Install | How It Works | Features | Contributing

Why Autonomous Research Matters

Karpathy's autoresearch ran 126 ML experiments overnight on a single GPU. Since then, people have applied the same pattern to chess engines (expert to grandmaster), Bitcoin modeling (halved prediction errors), Sudoku solvers (beat the paper in 5 minutes), and running 400B models on laptops.

The pattern is simple: one file to modify, one metric to optimize, one loop that never stops.

But every project reimplements this from scratch -- copying program.md, figuring out the eval, hand-writing JSONL logs. This CLI makes the autonomous experiment loop a cargo install away. It works with any AI coding agent that can shell out to a command.

Install

One-liner (macOS / Linux):

curl -LsSf https://github.com/199-biotechnologies/autoresearch-cli/releases/latest/download/autoresearch-installer.sh | sh

Homebrew:

brew tap 199-biotechnologies/tap
brew install autoresearch

Cargo (from crates.io):

cargo install autoresearch

Binary size: ~1.1 MB. Startup: ~2 ms.
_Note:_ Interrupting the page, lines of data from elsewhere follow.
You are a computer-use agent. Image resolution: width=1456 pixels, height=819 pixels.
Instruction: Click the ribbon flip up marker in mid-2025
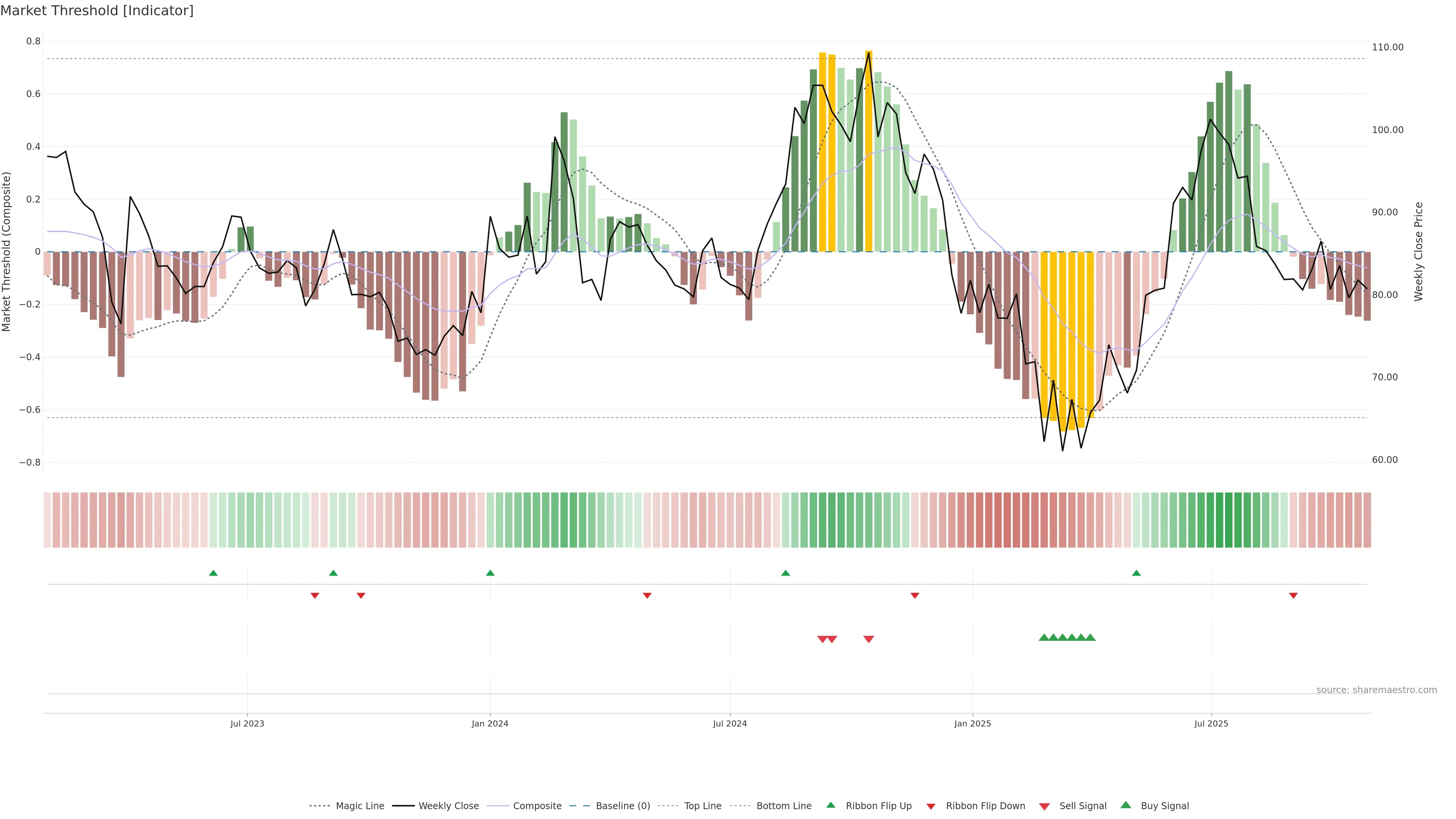click(1136, 573)
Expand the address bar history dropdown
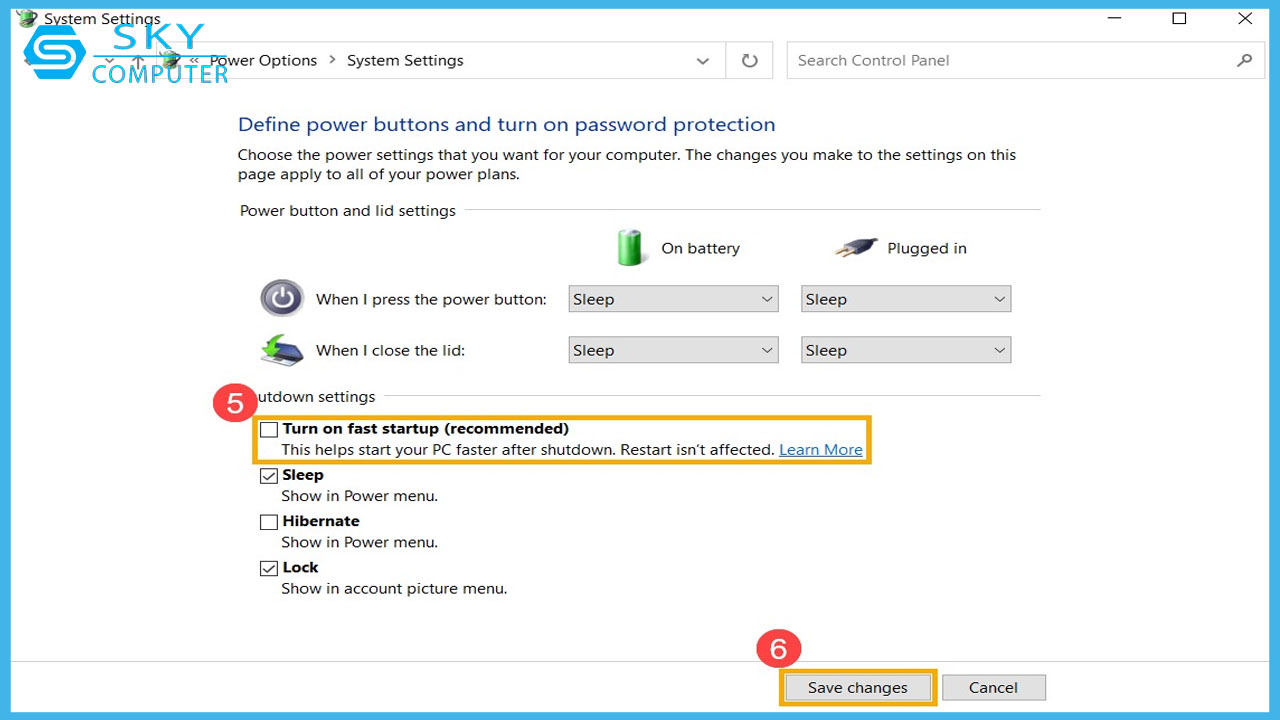The image size is (1280, 720). click(x=702, y=61)
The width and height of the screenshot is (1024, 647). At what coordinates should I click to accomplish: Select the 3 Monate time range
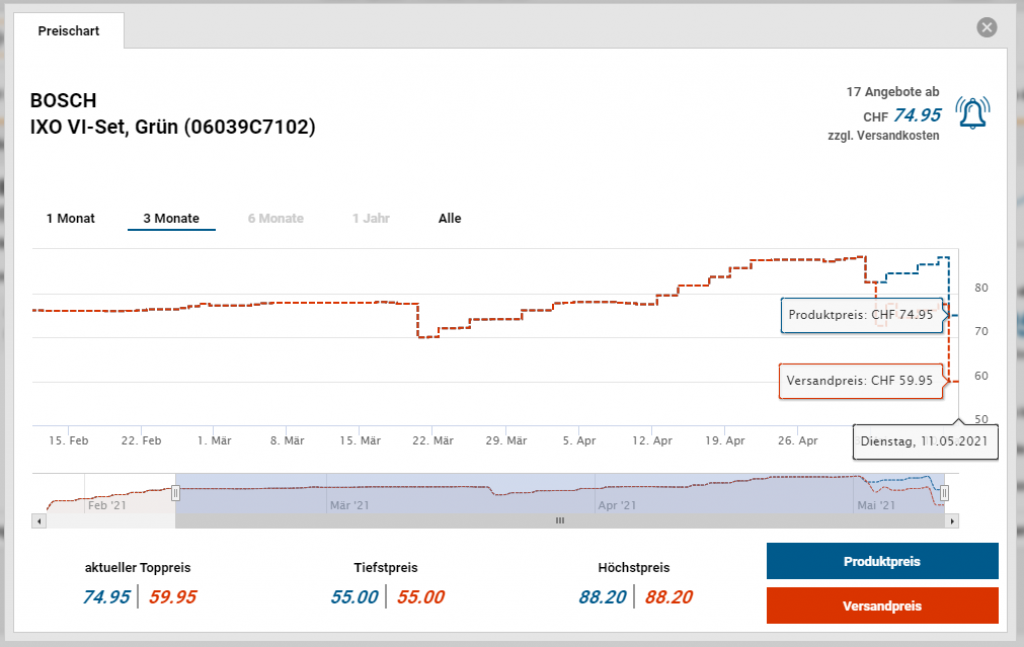pos(171,218)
Memory: ~3 MB. No Python, no Node, no Docker.

Quick Start

# 1. Install the research skill into your AI agent
autoresearch install claude-code    # or: all, codex, cursor, windsurf, opencode

# 2. Set up your project for experiment tracking
autoresearch init \
  --target-file train.py \
  --eval-command "python train.py" \
  --metric-name val_bpb \
  --metric-direction lower \
  --time-budget 5m

# 3. Validate everything is ready
autoresearch doctor

# 4. Tell your agent to start
/autoresearch

# 5. Go to sleep. Wake up to results.
autoresearch status
autoresearch best
autoresearch report

How It Works

You write program.md          Your AI agent runs the loop
     ┌──────────┐          ┌──────────────────────┐
     │  Ideas   │          │  1. Read program.md   │
     │  Papers  │ ───────► │  2. Modify target     │
     │  Goals   │          │  3. Commit            │
     └──────────┘          │  4. Eval (timeout)    │
                           │  5. Keep or revert    │
autoresearch.toml           │  6. autoresearch      │
     ┌──────────┐          │     record --metric   │
     │ target   │ ───────► │  7. Repeat forever    │
     │ eval_cmd │          └──────────────────────┘
     │ metric   │                    │
     └──────────┘                    ▼
                           .autoresearch/
                           experiments.jsonl
                           ┌─────────────────────┐
                           │ run 0: 1.050 baseline│
                           │ run 1: 1.042 kept    │
                           │ run 2: 1.055 discard │
                           │ run 3: 1.031 kept    │
                           └─────────────────────┘

The CLI handles everything except the loop itself:

  • Scaffolding -- init creates the config and research prompt
  • Validation -- doctor runs 14 pre-flight checks before you start
  • State management -- record handles JSONL atomically (agents never hand-write JSON)
  • Experiment tracking -- log, best, diff, status parse results from git + JSONL
  • Reporting -- report generates a shareable markdown summary

Your agent handles the creative work -- deciding what to try, implementing changes, interpreting results.

Features

AI Coding Agent Support

Works with every major AI coding agent out of the box:

Agent Install command Slash command
Claude Code autoresearch install claude-code /autoresearch
Codex CLI autoresearch install codex /autoresearch
OpenCode autoresearch install opencode /autoresearch
Cursor autoresearch install cursor auto-discovered
Windsurf autoresearch install windsurf auto-discovered
Gemini CLI autoresearch install gemini auto-discovered
GitHub Copilot autoresearch install copilot auto-discovered
Augment / Goose / Roo autoresearch install all auto-discovered

No skill needed? Run autoresearch guide for the full methodology. The CLI coaches agents through hints in every response.

Full Command Reference

Command What it does Agent-facing
install <target> Install the autoresearch skill into an AI agent
init Scaffold project (autoresearch.toml + program.md)
doctor 14-point pre-flight check *
record Record experiment result (JSONL, run numbering, deltas) *
log Show experiment history with metrics and status *
best Show best experiment + diff from baseline *
diff <a> <b> Compare two experiments side-by-side *
status Project state, best metric, loop progress *
export Export as CSV, JSON, or JSONL
fork <names...> Branch into parallel experiment directions
review Generate cross-model review prompt with pattern detection *
watch Live terminal dashboard for real-time monitoring
merge-best Compare fork branches and pick the winner *
report Generate full markdown research report
agent-info Machine-readable capability metadata *

All commands support --json for structured output. Auto-enabled when piped.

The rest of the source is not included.